Littlefinger, this is a climb: I have to reiterate my assessment from last week, in that the continuous humanization and added femininity to Ygritte’s (Rose Leslie) character have worked wonders. Jon Snow’s inner battle must have been laid to rest once Ygritte admitted to knowing he would never truly betray the Night’s Watch. What she needed was for him to be loyal to her, not necessarily Mance Rayder or their wildling horde. I’ve always appreciated the sense of community and family among the wildling warriors, especially in their general acceptance of Jon; however, the ascent up the Wall during episode 6 was very telling. As Jon, Ygritte, Tormund (Kristofer Hivju) and the rest began their climb, the absolutely gut-wrenching height and, of course, the crippling fear of a subsequent drop escalated step by step. Initially, the mere sight of Ygritte’s ass was enough to keep a smile on Jon’s face, even if it was covered with layers of pelts and fur. Things took a turn for the worse though, as one of Ygritte’s picks eventually cracked a massive fissure in the Wall, sending men to their deaths in the snow below. Panic struck all, as Ygritte and Jon dangled by the group’s rope. Orell (Mackenzie Crook) made the decision to cut the two loose in order to save himself and Tormund. Jon managed to find a nook in which to swing to just in time to save himself and to lift Ygritte to safety. Thus, we learned the hard way that the sense of loyalty among these people can only stretch so far. Maybe Jojen Reed was correct after all!

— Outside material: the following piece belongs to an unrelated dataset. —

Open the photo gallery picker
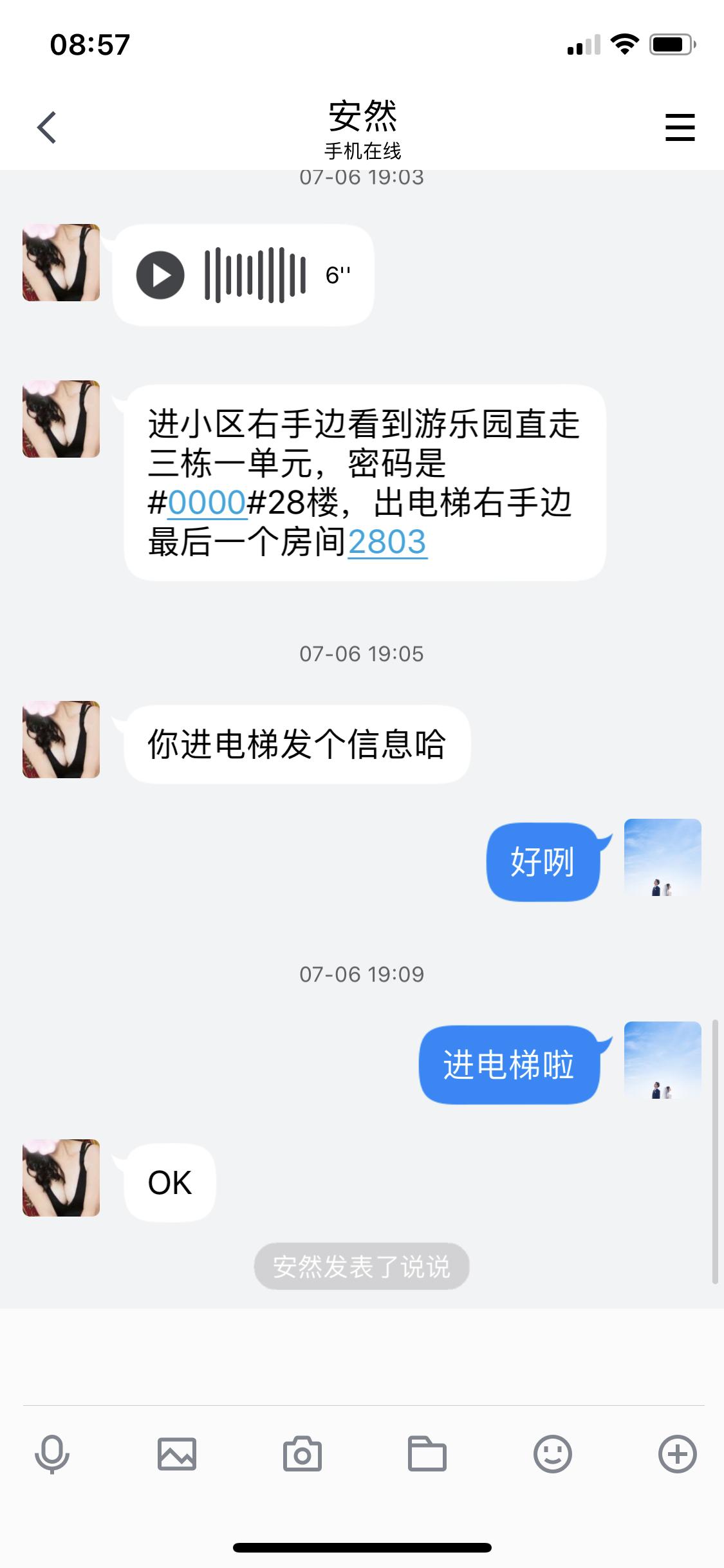Screen dimensions: 724x1568 (177, 1455)
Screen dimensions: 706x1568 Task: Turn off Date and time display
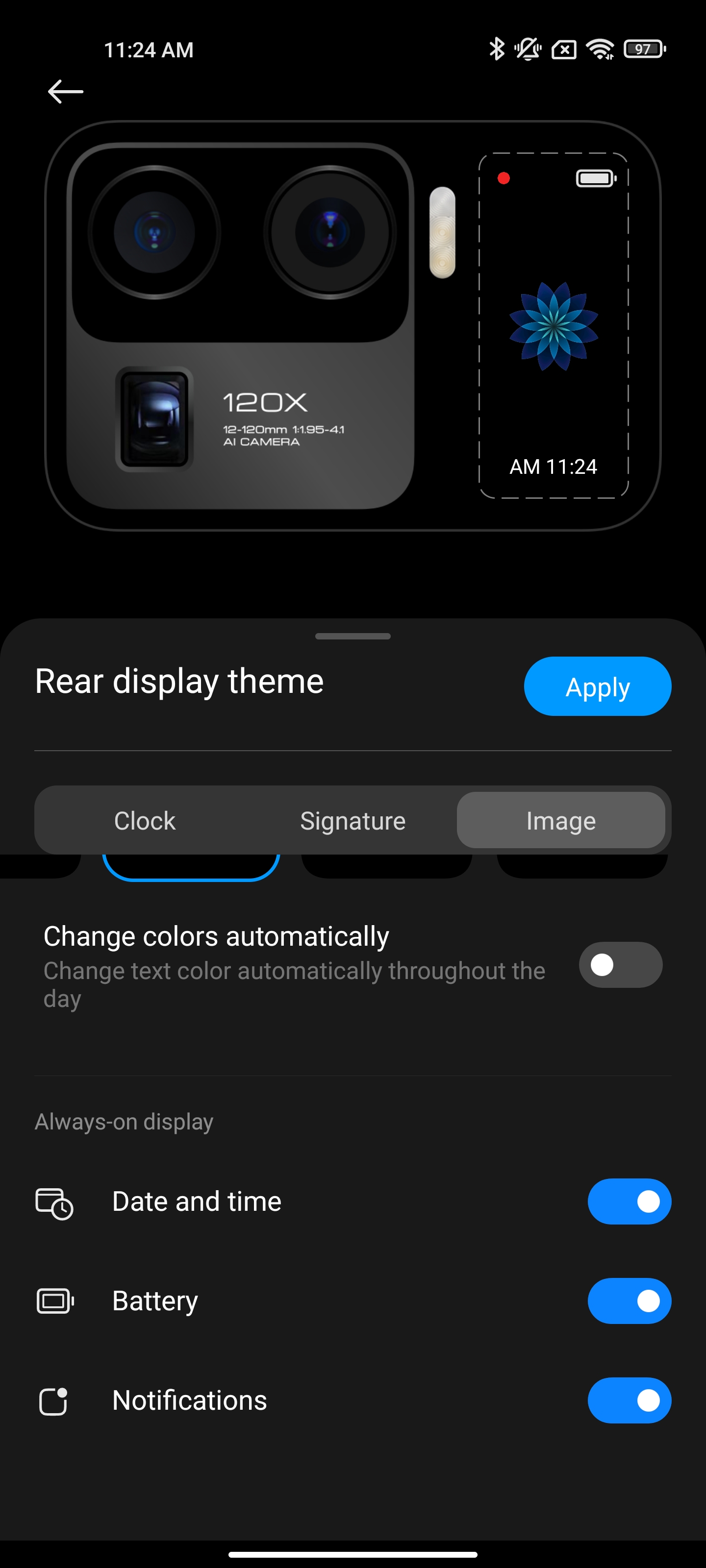(629, 1201)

Episode 6 closed with Ygritte’s dream coming true; she got to see the world from the top of the Wall, and Jon was there to make it that much better.
What did you think of Game of Thrones, Season 3 Episode 6, “The Climb”? Did you enjoy Littlefinger’s speech about chaos being a climb? Will Olenna Tyrell be able to thwart Tywin again? Did you appreciate Arya’s confrontation with the Red Priestess? Are you happy with the way Jon and Ygritte’s romance is developing?
Thanks for reading my Recap of Game of Thrones, Season 3 Episode 6, “The Climb”!